Item position entries
┏━━

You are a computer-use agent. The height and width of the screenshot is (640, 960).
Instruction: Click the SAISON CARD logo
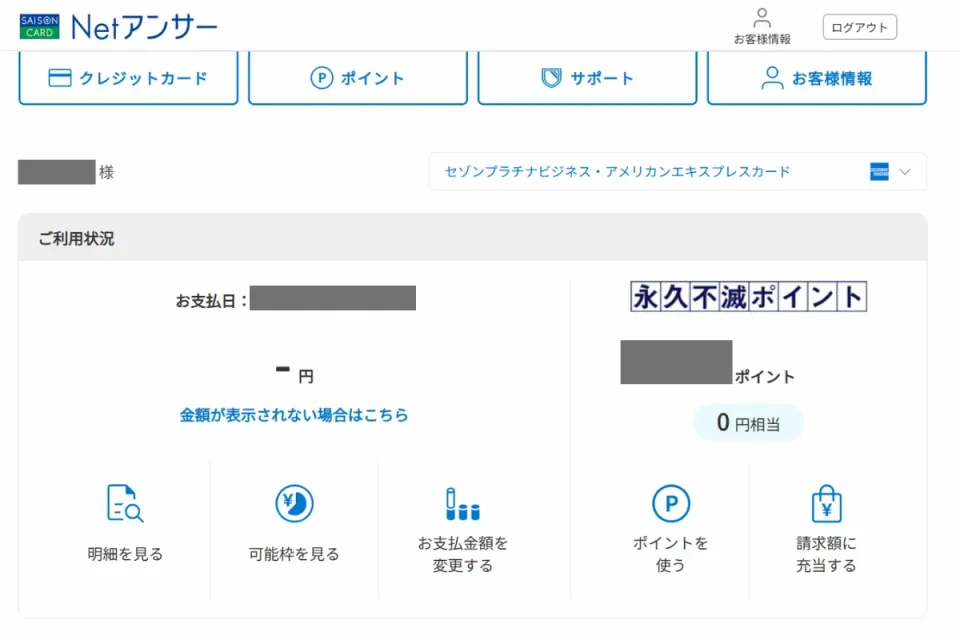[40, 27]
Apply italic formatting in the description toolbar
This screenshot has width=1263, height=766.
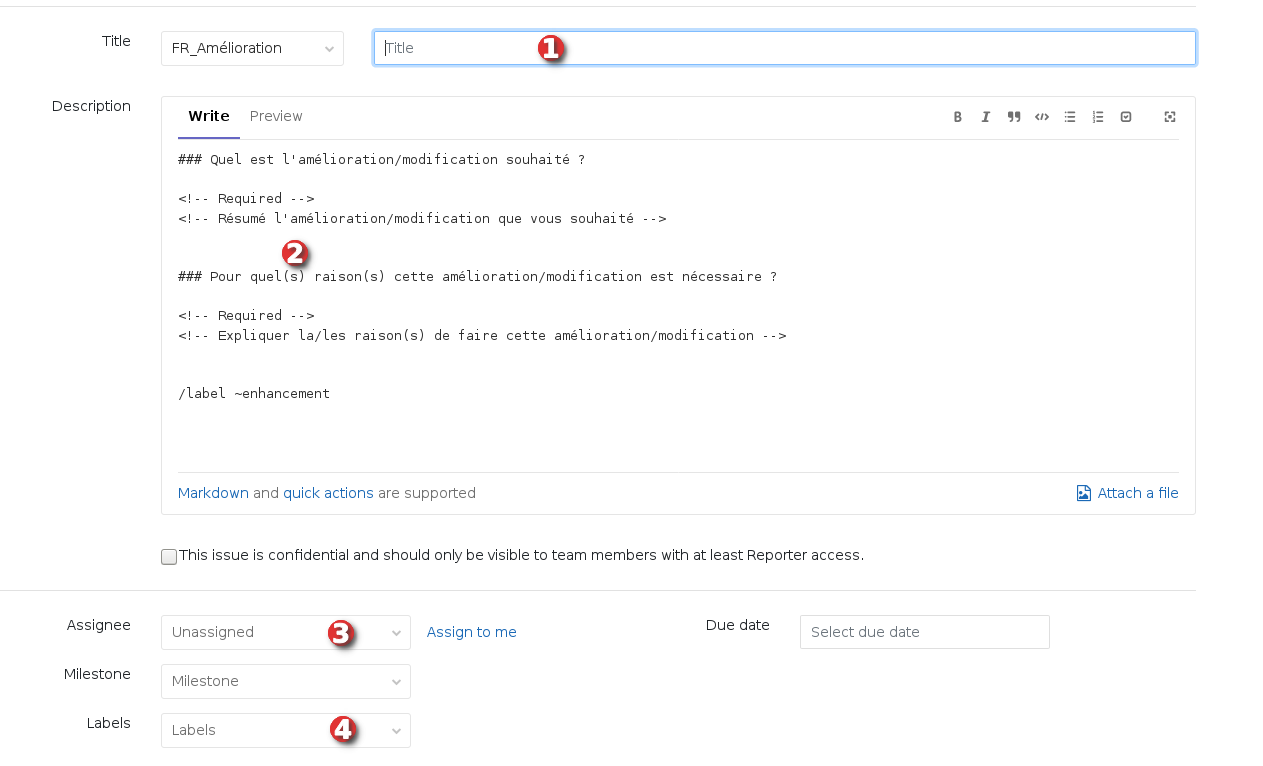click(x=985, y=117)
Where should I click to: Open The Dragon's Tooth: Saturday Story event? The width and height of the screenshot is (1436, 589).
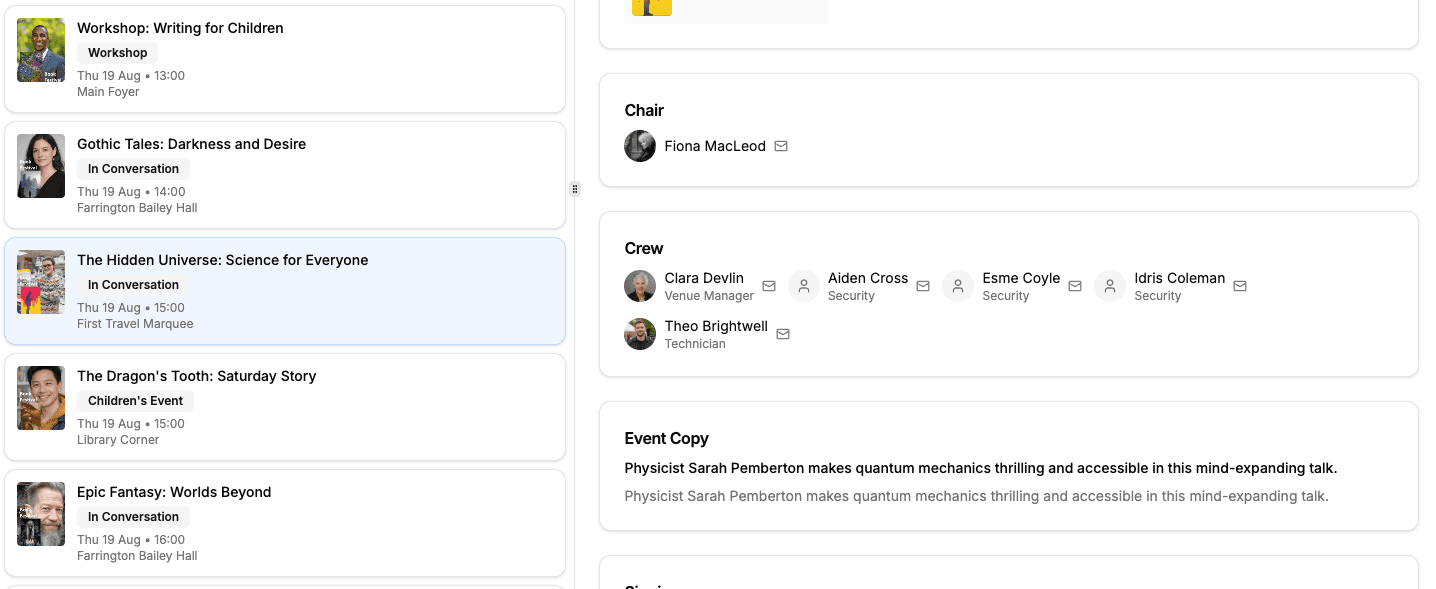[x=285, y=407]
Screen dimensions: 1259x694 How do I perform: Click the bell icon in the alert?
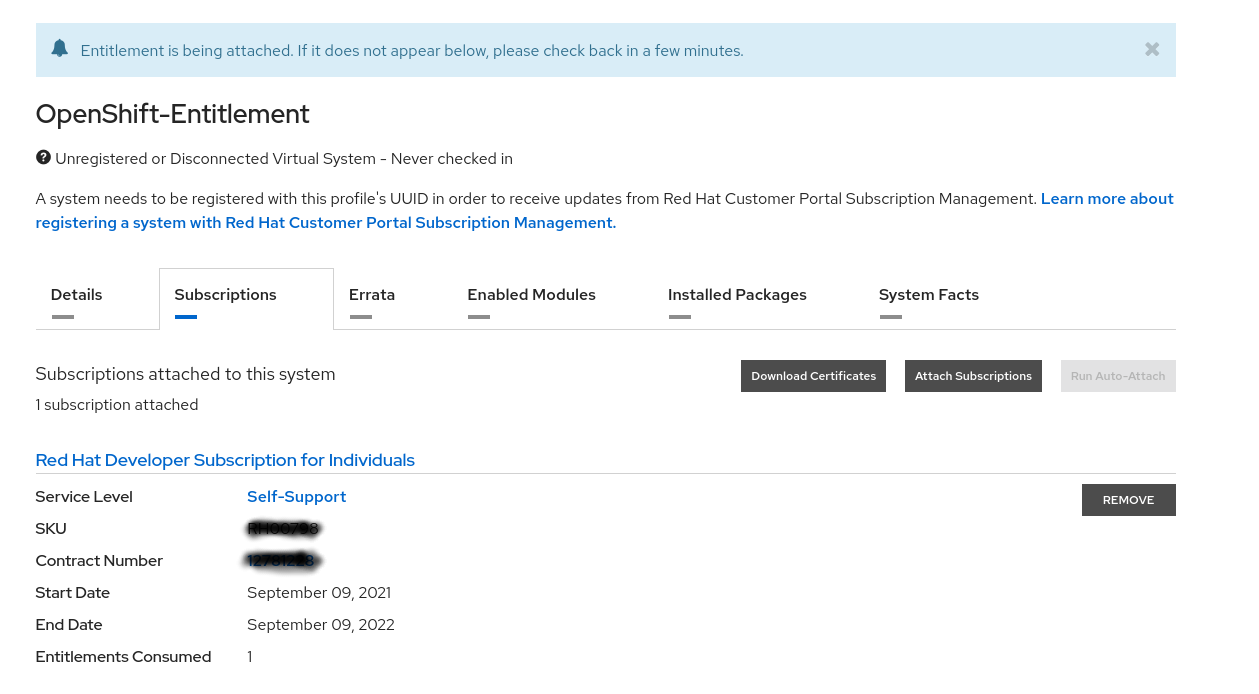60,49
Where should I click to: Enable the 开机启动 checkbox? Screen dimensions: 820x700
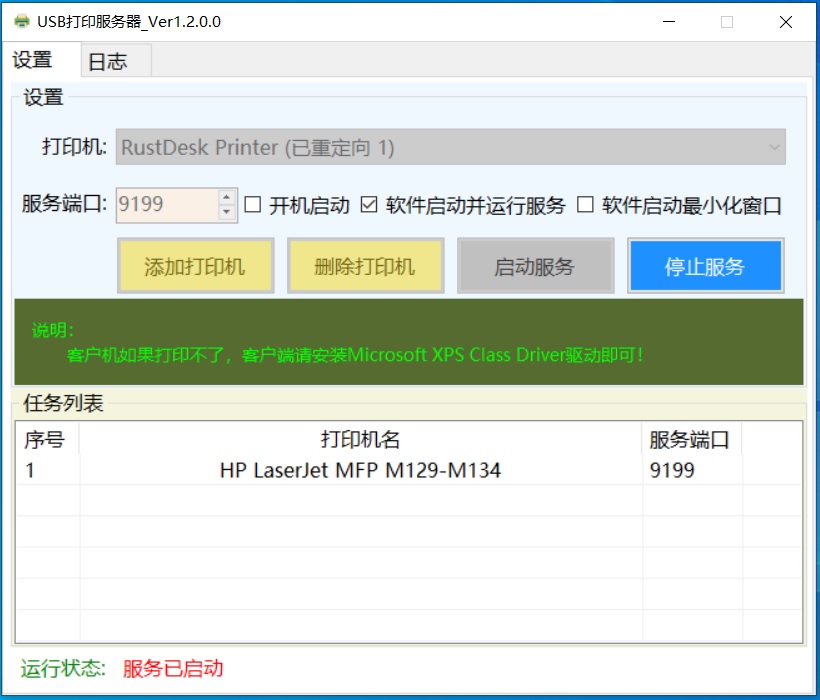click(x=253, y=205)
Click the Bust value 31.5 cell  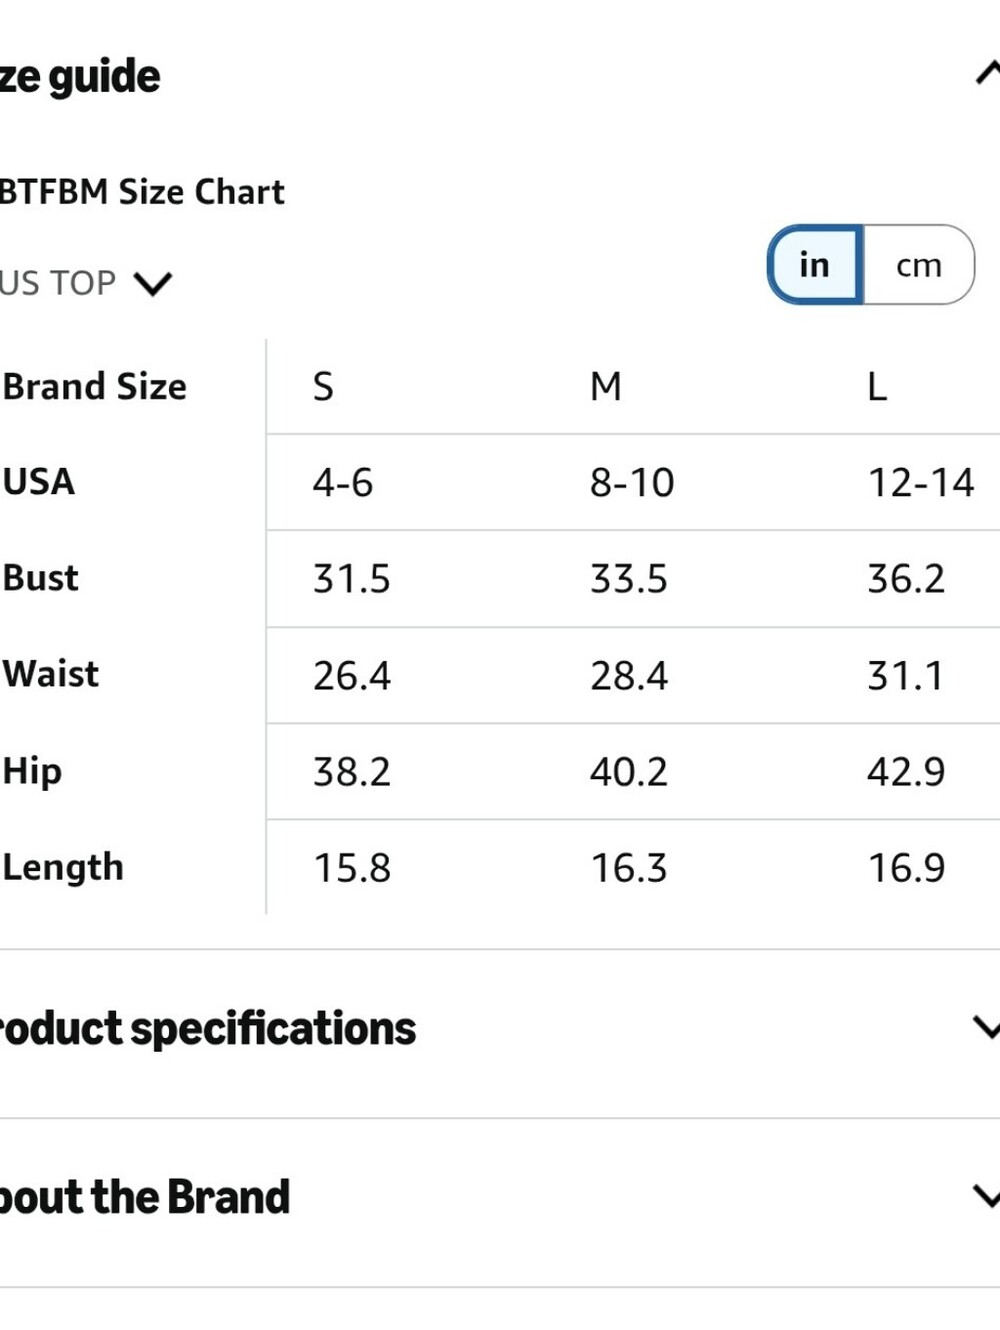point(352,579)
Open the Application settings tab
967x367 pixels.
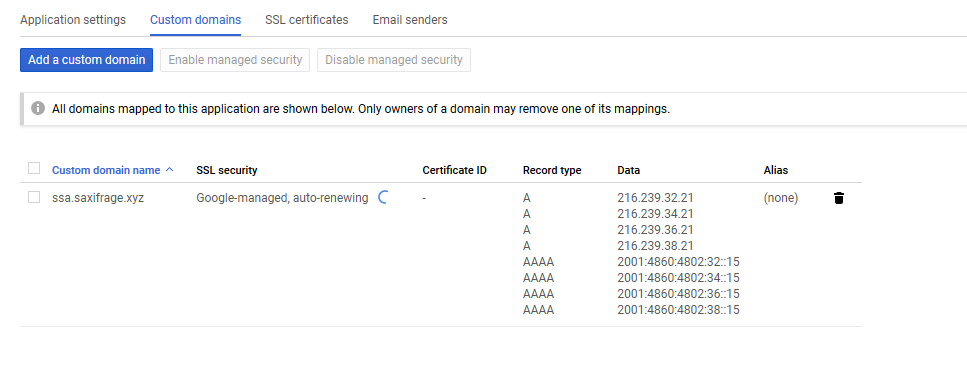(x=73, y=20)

┗━━

*DO THIS*
In the listing above, replace "italic" with "bold" in the part that runs from its first line through the line containing "click(x=985, y=117)", and reproduce only that part with everything else unchanged. Leave out the pictures.

*EXERCISE ANSWER*
You are a computer-use agent. The height and width of the screenshot is (640, 960).
Instruction: Click the SAISON CARD logo
[40, 27]
Apply bold formatting in the description toolbar
This screenshot has width=1263, height=766.
click(x=985, y=117)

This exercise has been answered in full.